A noite ia se arrastando, e nossos nervos cada vez mais tensos, imaginávamos as intensões mais bizarras. Então pouco depois das 11 o interfone anunciava a chegada do nosso papai noel.

Pelo olho mágico ele parecia ainda mais estranho.
- O que quer comigo?
- Você é quem deveria saber o que quer comigo.
- Chega dessa história. Quem é você?
- Papai noel
- Ora, vá se foder! Pode ir embora, não vou abrir a porta.
- Seu mal educado, se eu for, não volto mais aqui.
- O que tem aí nesse saco?
- Abra que eu mostro. É tudo para você.
- Não mesmo. pode se mandar.

Vi quando cruzou o corredor e tocou a campainha da vizinha em frente. Corri para o interfone, precisava avisá-la antes que abrisse a porta. Foi tarde demais, quem atendeu no 703 foi Noel.
- quer falar com alguém? Hohoho...
- seu canalha, o que faz aí?
- vou mostrar umas coisas a ela, se ela acordar. Hohoho...
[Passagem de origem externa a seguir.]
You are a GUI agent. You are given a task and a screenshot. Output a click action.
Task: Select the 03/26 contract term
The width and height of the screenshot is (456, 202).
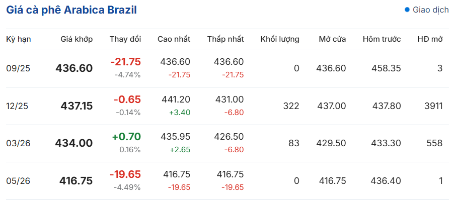pos(18,143)
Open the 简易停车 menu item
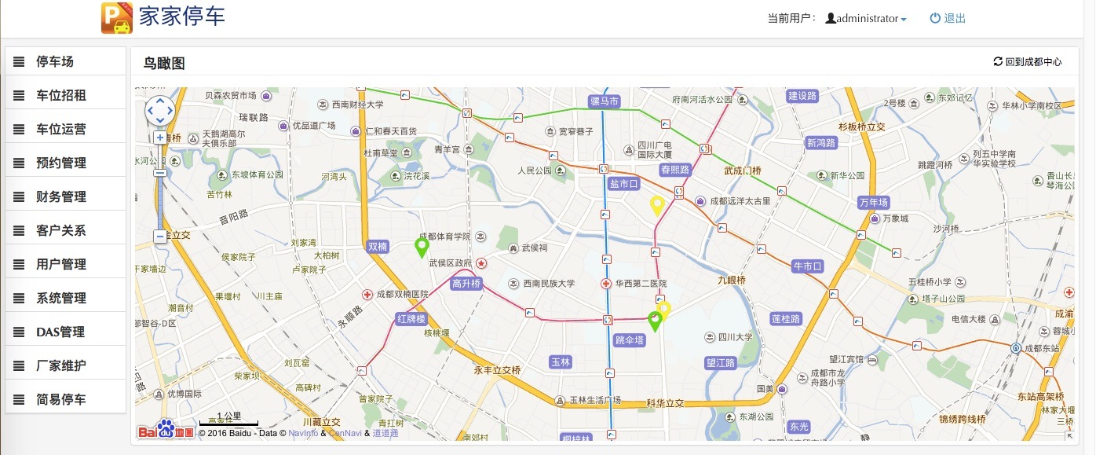Viewport: 1096px width, 455px height. pyautogui.click(x=66, y=399)
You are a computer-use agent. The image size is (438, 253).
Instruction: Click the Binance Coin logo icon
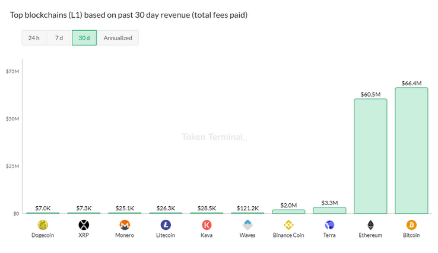pyautogui.click(x=288, y=225)
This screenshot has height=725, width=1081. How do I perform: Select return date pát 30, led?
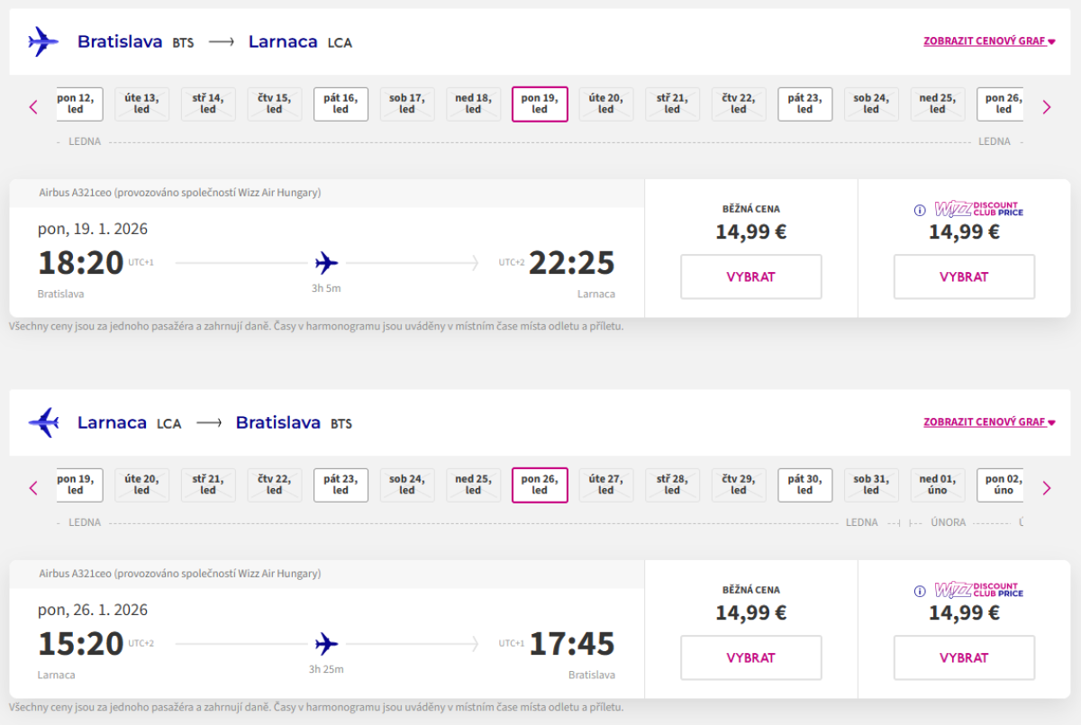[x=804, y=485]
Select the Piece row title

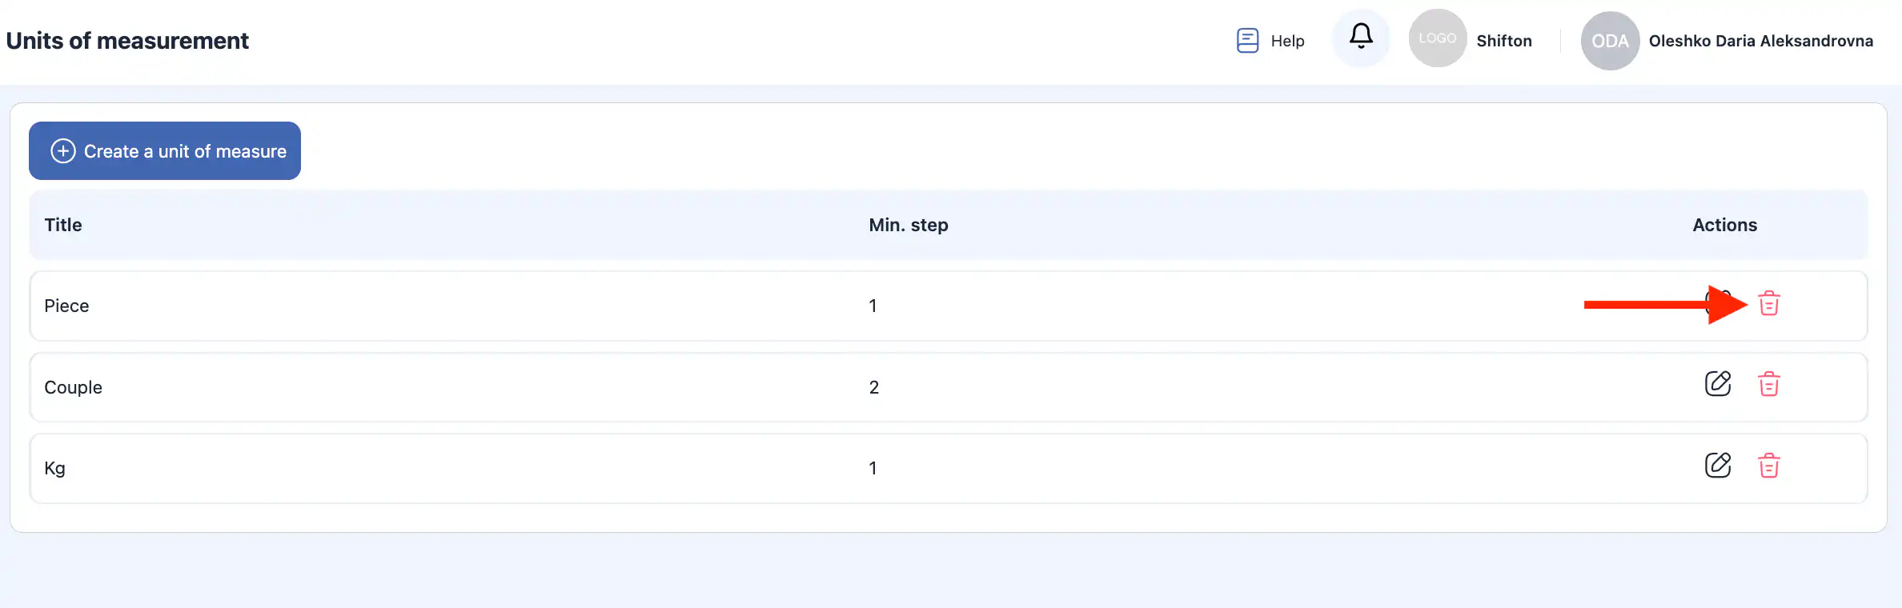pyautogui.click(x=66, y=306)
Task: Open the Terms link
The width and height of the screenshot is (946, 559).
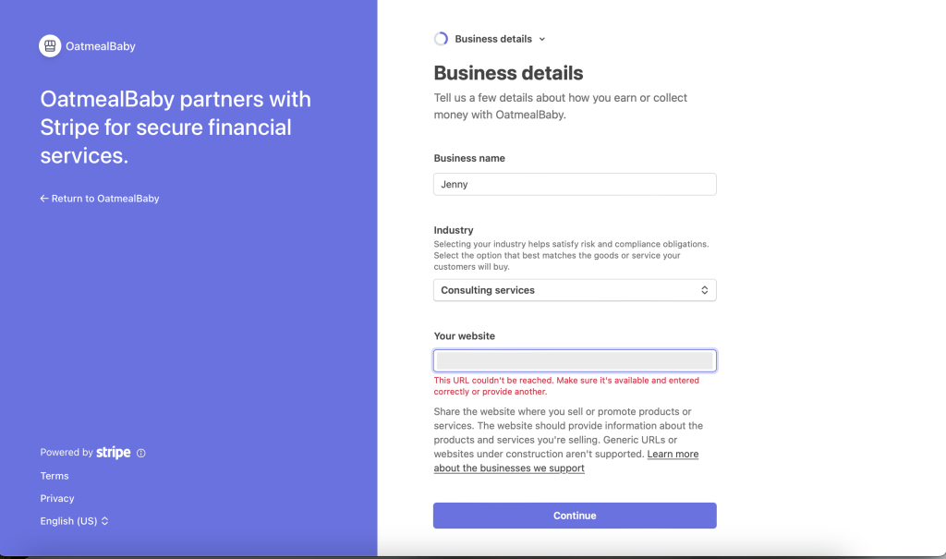Action: (x=55, y=476)
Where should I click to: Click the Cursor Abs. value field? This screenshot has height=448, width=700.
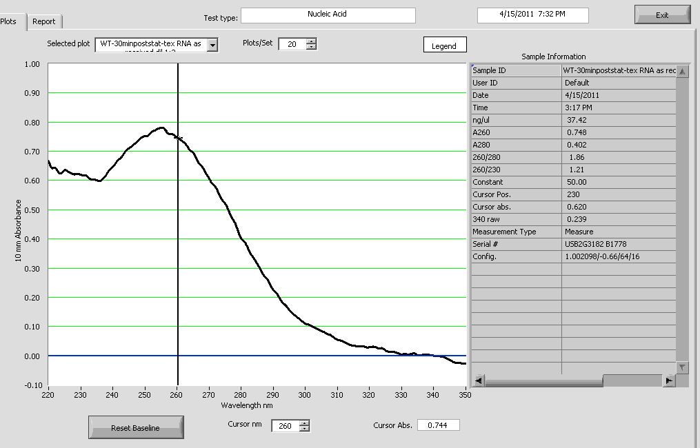coord(438,425)
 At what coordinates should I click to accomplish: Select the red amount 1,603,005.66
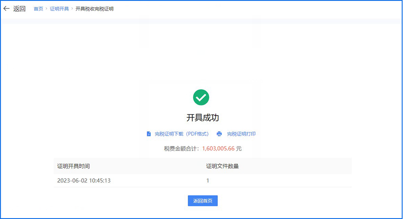pyautogui.click(x=219, y=148)
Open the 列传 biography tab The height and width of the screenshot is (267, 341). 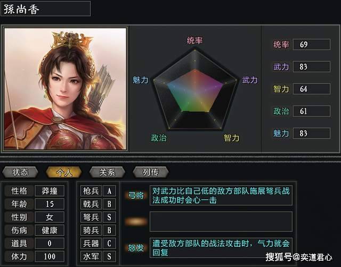click(150, 172)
Telefonei para a delegacia, era natal e assim que um policial estivesse disponível atenderiam ao chamado. Enquanto isso, o vigia tentava falar com o porteiro da noite, sem sucesso.
Saímos armados com facas e taco, atravessamos o corredor, entramos no apartamento aberto. Não havia mais ninguém ali.

Encontramos um frasco caído no chão, dentro dele um cheiro de vegetais velhos. No rótulo apenas escrito à mão, com tinta esferográfica "ruivo". Nenhuma pista a mais. Talvez uma tintura para cabelos? Parecia um vidro desses de xarope.

Tranquei bem a porta e nada de estranho tornou a acontecer naquela noite. No dia seguinte, bem cedo, o vigia interfonou dizendo que o carro da vizinha desaparecera, o porteiro da noite devia ser cego, não reparara.

Dia 26 precisei trabalhar, sou meio escravo de mim mesmo. Encontrei um envelope branco à minha espera na portaria, dentro dele uns tufos de cabelo e um papel da Leader Magazine, recortado do encarte: promoções de natal. Certamente uma mensagem do amigo oculto. Nem era preciso ser adivinho para saber que os tufos eram da vizinha. Nada escrito. Fora deixado sob a porta antes do prédio abrir.

No dia seguinte, mais tufos e um bilhete:
"preciso falar com você. Anote o número do seu telefone neste envelope, jogue na lixeira aí em frente que eu ligo."
Imediatamente avisei a polícia, desta vez atenderam, a coisa ficara séria. Cercaram o quarteirão, vigiaram a lixeira por 3 dias e nada aconteceu.

Não houve novos contatos, o telefone que eu tinha era de um orelhão em Madureira. Passei a andar apreensivo e nunca mais fui o mesmo. Passei a me sentir responsável pelo destino da garota do 703.

Chegou o reveillon, o ano novo trouxe muito trabalho, estive fora do prédio por uma semana. Quando voltei, por acaso entrei no elevador junto com a vizinha raptada, linda e faceira como se nada tivesse acontecido. Ela parecia confusa quanto aos dias em que estivera desaparecida, dizendo que estivera ali, trabalhara, nada acontecera de anormal. Como se sua memória tivesse sido apagada.
Perguntou se eu não tinha notado algo diferente na sua aparência, respondi que parecia mais magra. Depois disso, nunca mais conversamos.

Isto aconteceu há alguns anos, e o mistério nunca foi solucionado, nem o criminoso descoberto. Ele ronda minha vida e meus sonhos desde então, e todos os Natais fico trancado em casa.